Bipolar & Sunshine: Can Weather Trigger a Manic Episode?
People with bipolar disorder often suffer changes in mood that can be unrelated to anything going on in their lives. Research has shown that sometimes, however, a change in bipolar phases may be related to certain triggers, stress being a primary one for many.
But what about the weather? Can sunshine trigger a change in a person’s bipolar manic phase? Can rainy or cold weather trigger a depression phase?
To date, it is not yet clear what causes the change in a person’s bipolar disorder, switching from mania to depression or vice-a-versa. It is known that medications such as lithium can help attenuate or prevent these changes from occurring altogether.
Bipolar & Sunshine: Is It Seasonal?
The idea that changes in the seasons or weather might play an important role in inducing a manic or hypomanic episode in bipolar disorder can be traced back to Myers & Davies’ study from 1978 that examined hospital admissions due to mania and found a peak of mania episodes in summer and a nadir in winter. These same researchers also found a correlation between mania episodes and temperature in the month in question as well as the mean length of the day and mean daily hours of sunshine in the month before.
Some researchers have examined the correlation between a person with bipolar disorder’s change into a manic or hypomanic phase and the season of the year. Dominiak et al. (2015), for instance, found in their study of 2,837 hospital admissions, most mania admissions were noted in the spring and summer months, as well as in midwinter.

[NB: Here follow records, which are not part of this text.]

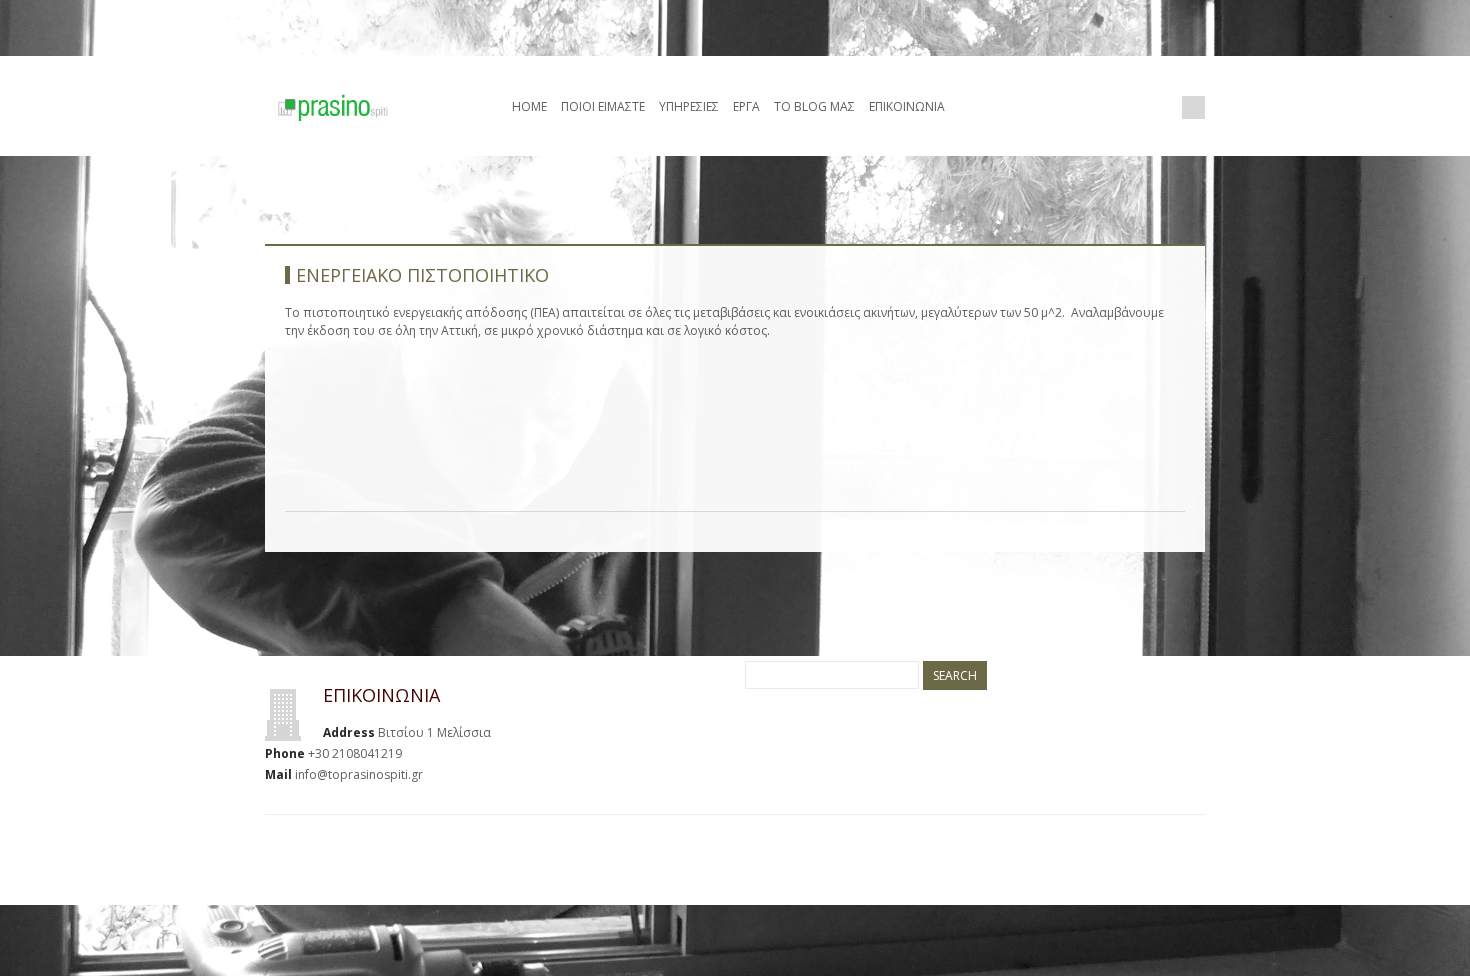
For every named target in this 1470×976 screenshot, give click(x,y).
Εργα (746, 106)
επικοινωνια (907, 106)
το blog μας (814, 106)
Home (529, 106)
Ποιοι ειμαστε (603, 106)
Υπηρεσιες (689, 106)
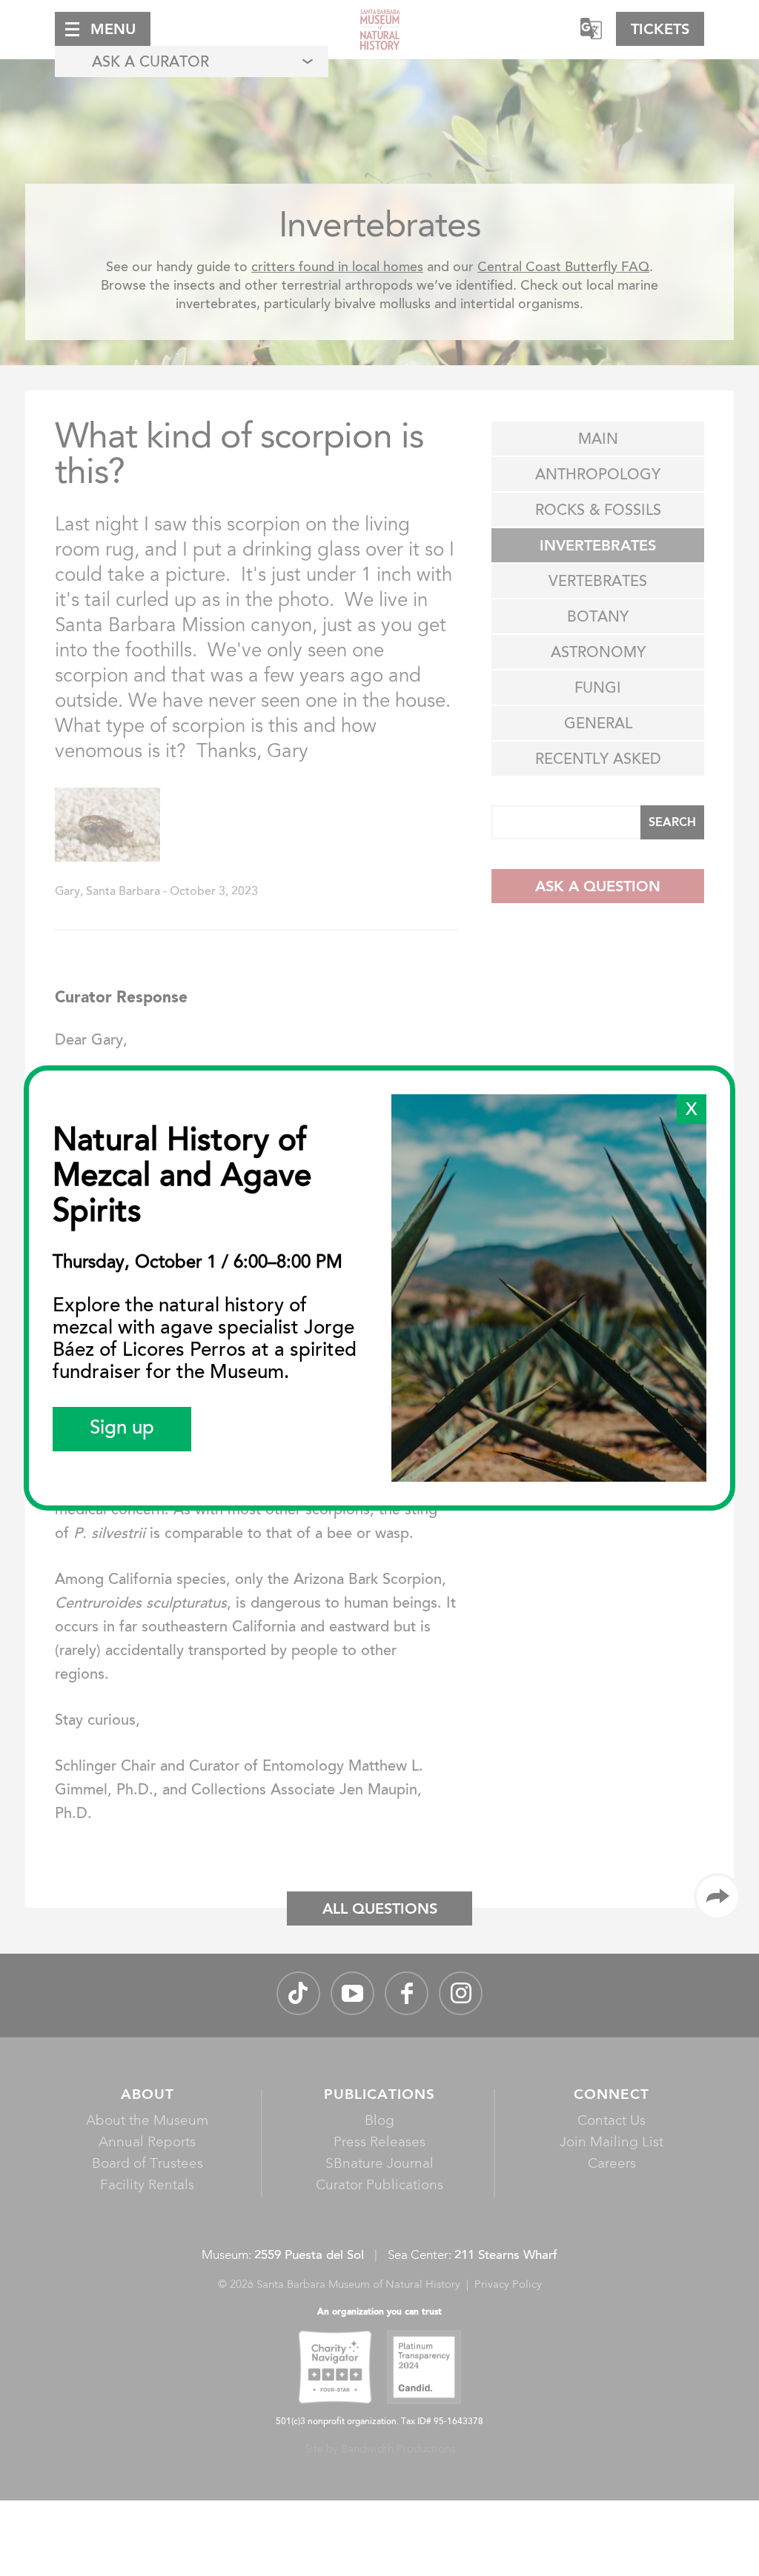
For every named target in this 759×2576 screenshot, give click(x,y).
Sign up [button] (122, 1429)
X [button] (691, 1110)
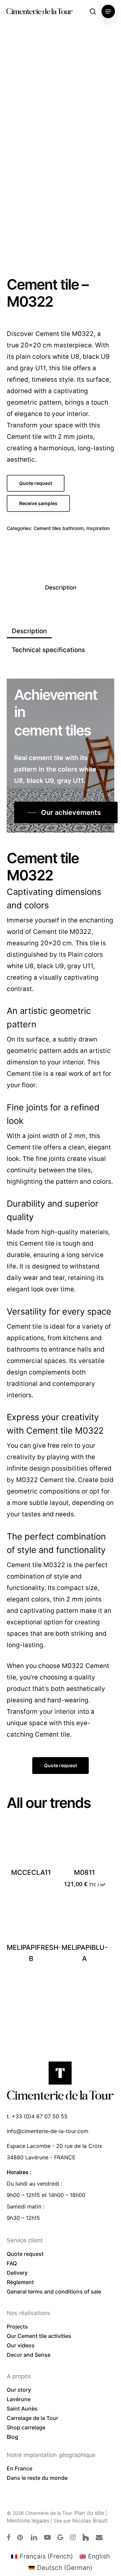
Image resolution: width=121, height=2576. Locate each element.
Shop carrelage (26, 2427)
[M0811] (84, 1843)
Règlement (20, 2282)
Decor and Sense (28, 2354)
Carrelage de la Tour (32, 2418)
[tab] (60, 587)
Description (60, 587)
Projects (17, 2326)
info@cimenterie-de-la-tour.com (47, 2131)
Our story (19, 2389)
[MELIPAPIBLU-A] (84, 1918)
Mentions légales (28, 2520)
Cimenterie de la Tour (39, 11)
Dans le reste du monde (37, 2477)
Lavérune (19, 2399)
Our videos (21, 2345)
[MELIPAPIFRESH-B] (31, 1918)
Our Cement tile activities (39, 2336)
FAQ (12, 2263)
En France (19, 2468)
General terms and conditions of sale (54, 2291)
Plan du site (89, 2512)
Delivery (17, 2272)
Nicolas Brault (90, 2520)
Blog (12, 2436)
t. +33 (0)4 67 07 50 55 (37, 2116)
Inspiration (98, 528)
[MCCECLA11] (31, 1843)
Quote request (25, 2253)
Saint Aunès (22, 2408)
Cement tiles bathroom (59, 528)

These same researchers found that in late spring and winter a person was more likely to be admitted to the hospital for a mixed episode. And depression episodes were most likely to be seen in the spring and autumn months.
They went on to conclude:
The association between frequency of admissions and monthly hours of sunshine was observed in some age and sex subgroups of patients with bipolar disorder and single depressive episode.

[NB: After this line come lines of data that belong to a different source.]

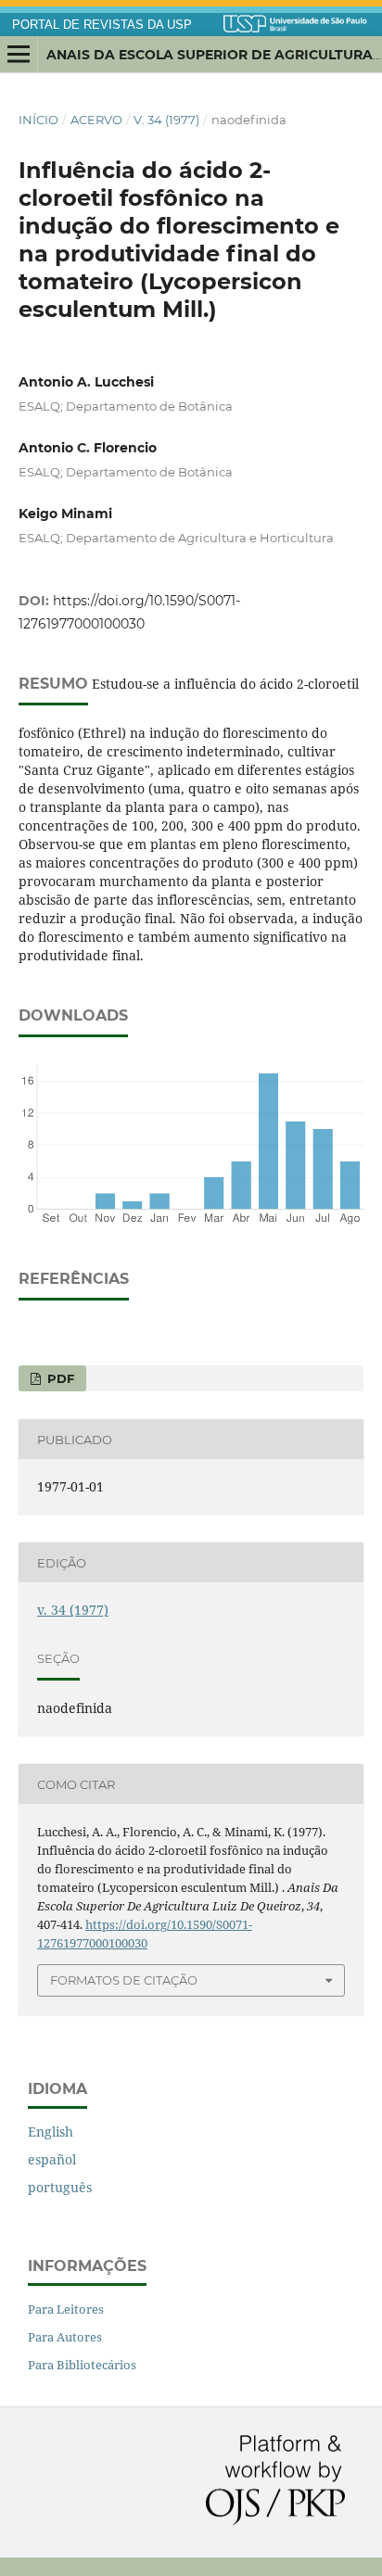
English (50, 2131)
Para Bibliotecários (82, 2364)
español (52, 2159)
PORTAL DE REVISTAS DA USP (102, 25)
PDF (59, 1378)
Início (38, 119)
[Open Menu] (18, 54)
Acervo (96, 119)
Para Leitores (66, 2309)
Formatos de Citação (123, 1980)
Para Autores (65, 2337)
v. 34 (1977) (166, 119)
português (60, 2187)
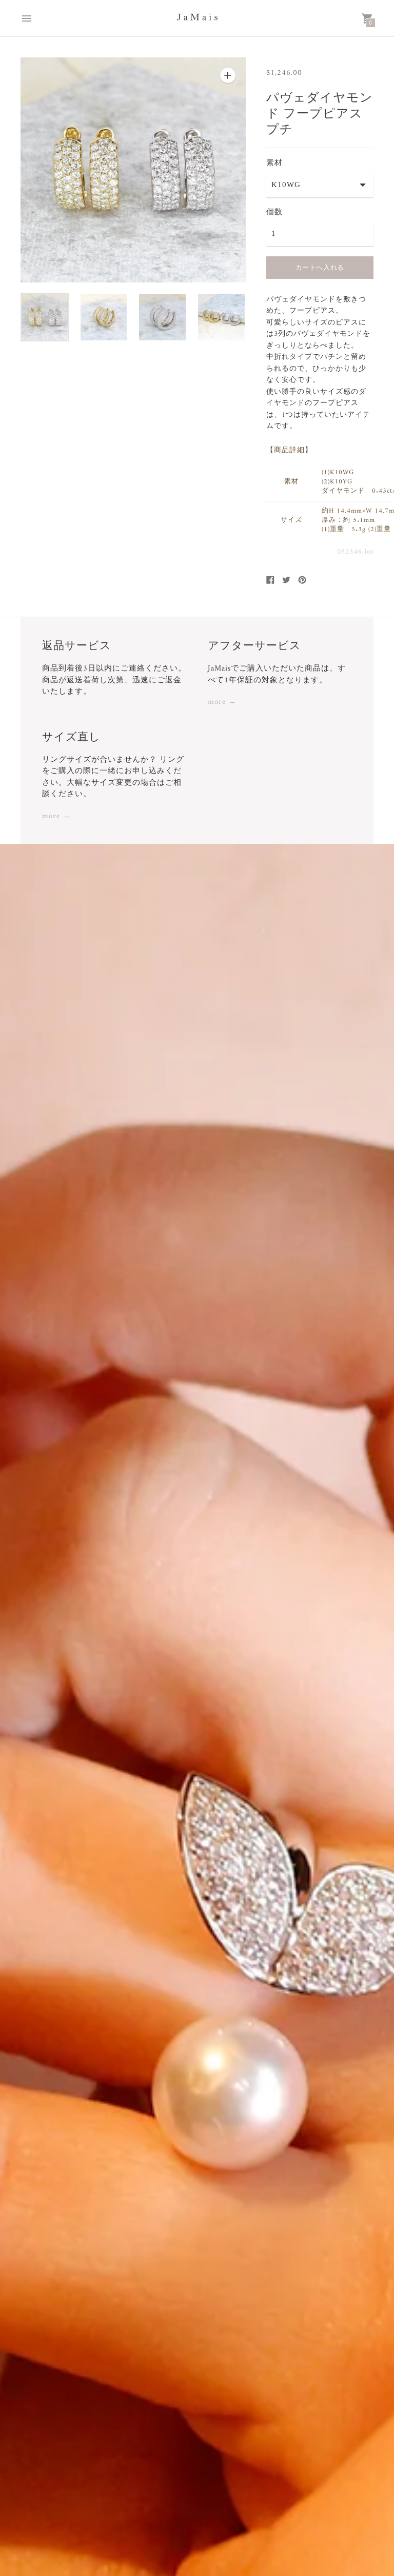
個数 (274, 212)
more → (222, 702)
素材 (274, 162)
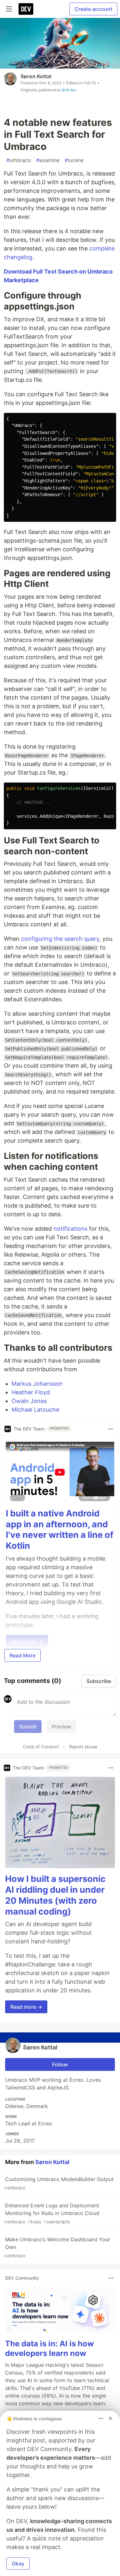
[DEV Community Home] (26, 9)
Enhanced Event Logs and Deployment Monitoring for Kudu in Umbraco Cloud (51, 2213)
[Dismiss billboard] (110, 2418)
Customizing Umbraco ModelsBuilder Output (59, 2183)
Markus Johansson (37, 1383)
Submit (27, 1726)
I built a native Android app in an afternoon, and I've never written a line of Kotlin (59, 1529)
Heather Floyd (31, 1392)
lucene (74, 160)
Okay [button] (18, 2563)
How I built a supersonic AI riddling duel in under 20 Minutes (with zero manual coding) (55, 1895)
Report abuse (83, 1746)
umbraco (18, 160)
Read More (23, 1655)
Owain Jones (29, 1401)
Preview (61, 1726)
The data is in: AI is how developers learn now (49, 2348)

The results support the seasonality of admissions of patients with affective disorders
These researchers weren’t alone in finding this correlation between sunshine and bipolar disorder’s manic phase. Newer researcher from Medici et al. (2016) also found evidence to support a connection between sunshine and the manic phase of bipolar disorder. Their large-scale study examined a whopping 24,313 hospital admissions of people with mania in Denmark from 1995 to 2012.
“There was a seasonal pattern with admission rates peaking in summer,” the researchers wrote. “Higher admission rates were associated with more sunshine, more ultraviolet radiation, higher temperature and less snow, but were unassociated with rainfall.”